Saturday, November 28, 2009

Love. Go figure.


I can’t say that I would give up this past week, if you were to offer. But it certainly hasn’t been comfortable. Not in sleep or waking. Eating or driving. Typing or brushing my hair. Every thing conspiring, asking pushing prodding, tripping and smacking. No, comfortable it was not. Now even, sitting typing. He’s reading. Too late, too much wine, too many things said that can’t be unsaid. Ah there we are. Just when you think that maybe what you thought you were talking about maybe wasn’t at all what you thought it was.  “I’ll go brush my teeth,” I say, “ Then I’ll apologize.” Apologize for what you ask? No frackin idea. Yet it was there somehow.

Anyway, he said I had to ask, so I did. Didn’t want to. I’m nosy enough by the light of day, am I not? Yet it seems he wants me to push, to ask. He answers honestly and passionately and poetically and fully when I do.  But he says I must ask. So I do. Past my line of comfort. Certainly miles past propriety as such things are measured. Such a gift to have him here.  Such a flashpoint for revelations about so many things. So easy. So very joyful in waking and in snoring. Which for the record, we both do, he never more than right now as I type, late into the early morning.  Profoundly uncomfortable and yet so easy and familiar, how can such a friendship be? Well. I suppose all I can offer up, is just when you think life can’t surprise you, it does. And no matter how hard and far you run from loving people and needing them, you really just can’t. I had the strangest week watching someone fall in love. I don’t believe in it you know. Love. Never have, never will. Yet here I am writing a romantic comedy. Here I am watching a man fall in love with a woman 3000 miles away, and yet she is present in every moment, waking and sleeping. I must confess I’ve been watching with an almost morbid fascination. I thought I’d seen this before. No. Not like this.  I’m puzzled and humbled and profoundly befuddled. It makes me really happy and dreadfully lonely all mixed up together.

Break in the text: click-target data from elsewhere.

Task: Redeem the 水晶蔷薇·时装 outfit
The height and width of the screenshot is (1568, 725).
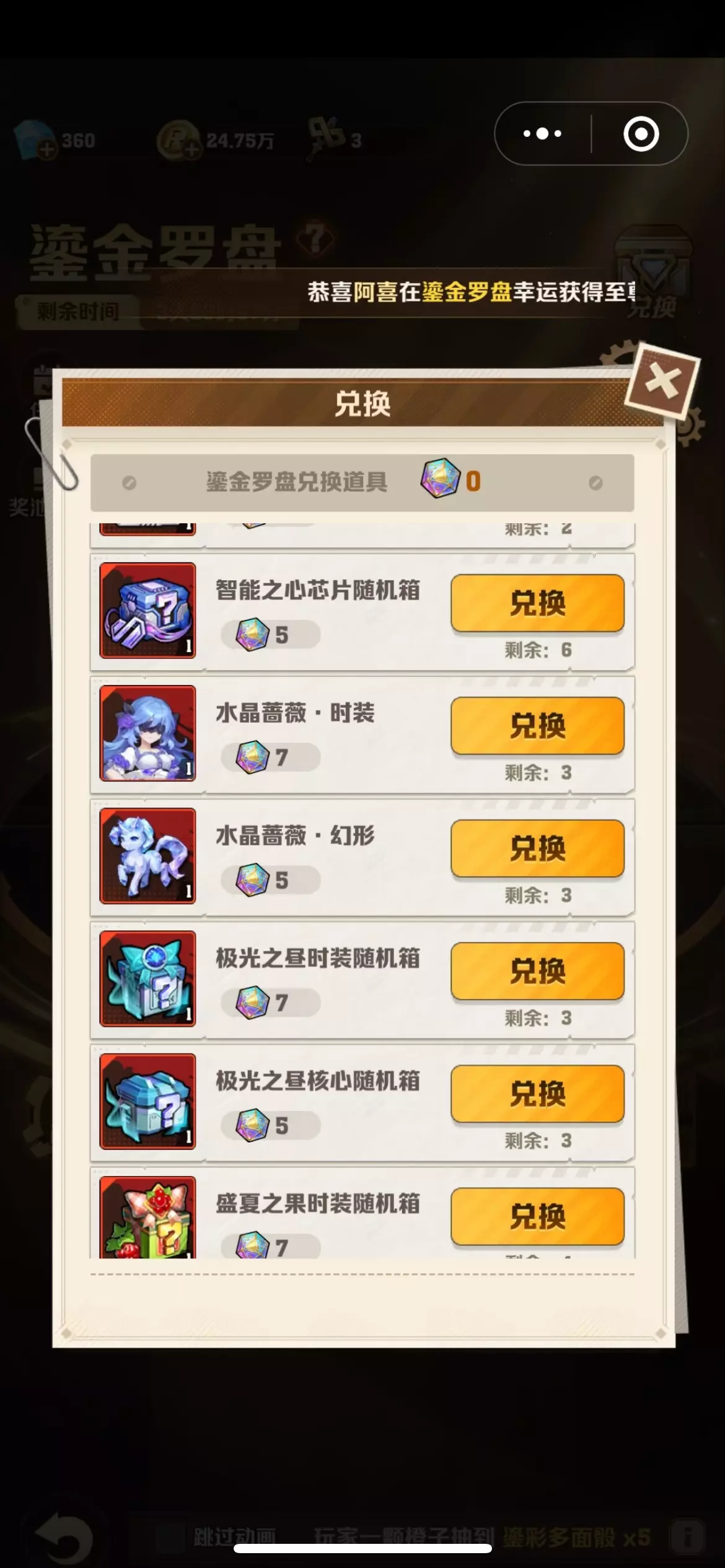Action: click(x=537, y=726)
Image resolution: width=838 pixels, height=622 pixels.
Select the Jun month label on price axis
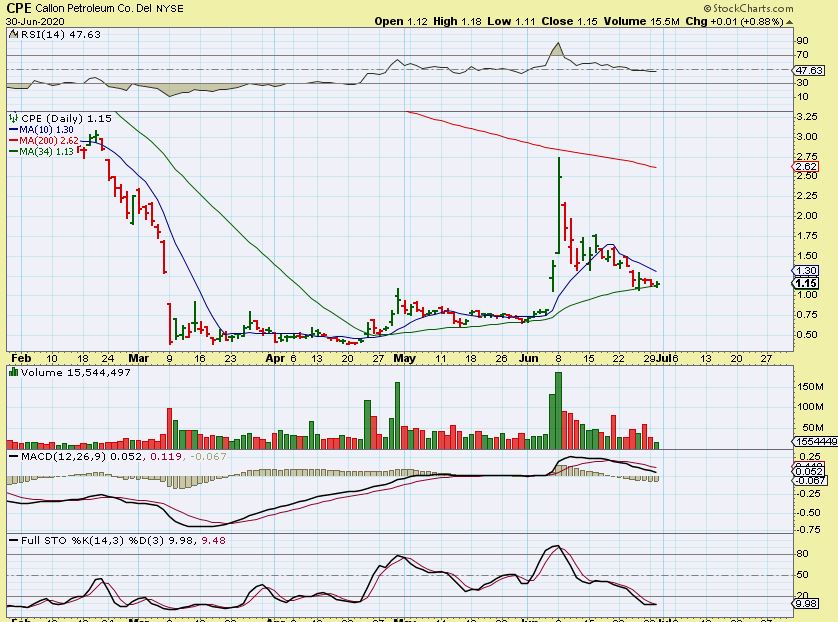[532, 356]
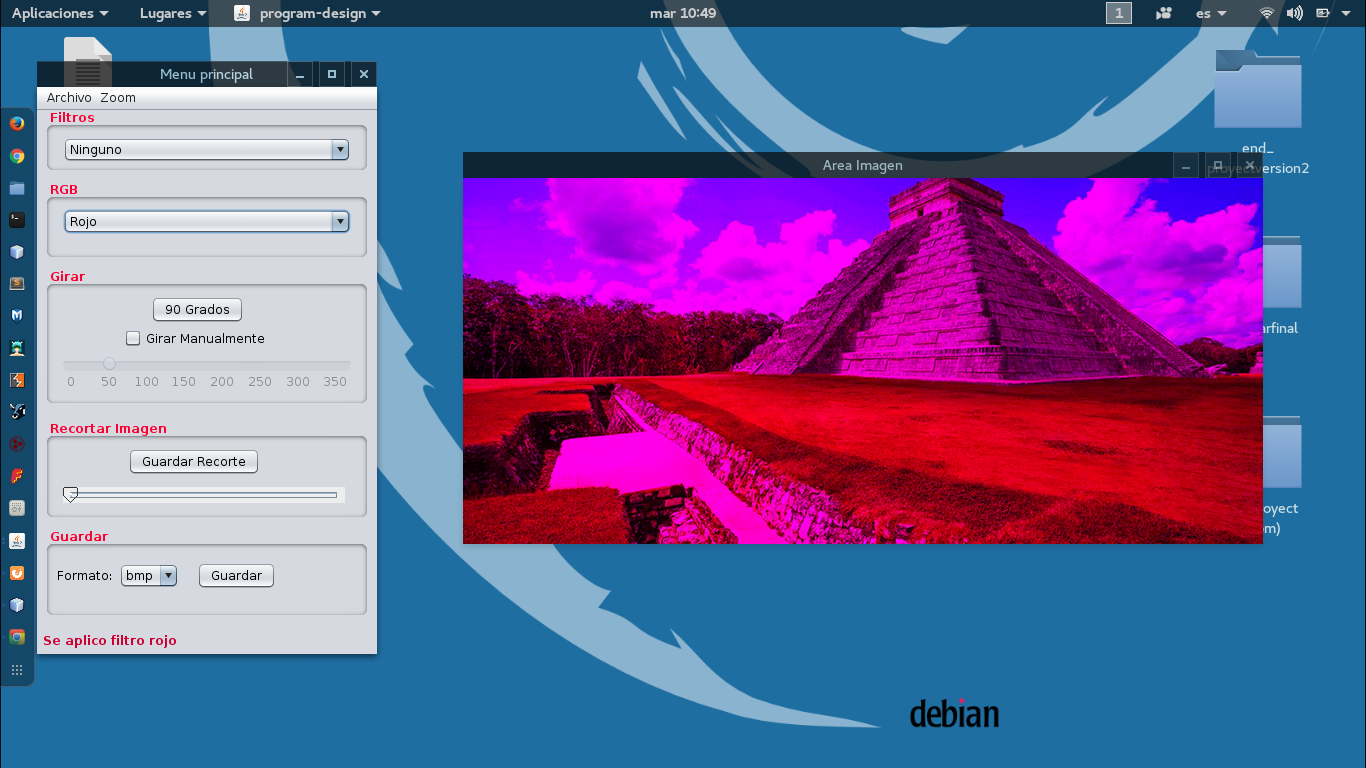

So I’ll go drop a blanket on my exhausted Knight of Cups, kiss his brow if I think I can get away with it, and take myself to bed. Alone, and yet not. Sad and yet happy. Sleepy and yet buzzing with energy. Love. Interesting. Guess maybe I should give it some thought. It has been a wonderful week. Maybe, just maybe, I’m starting to believe. Just a little bit. I’ll let you know.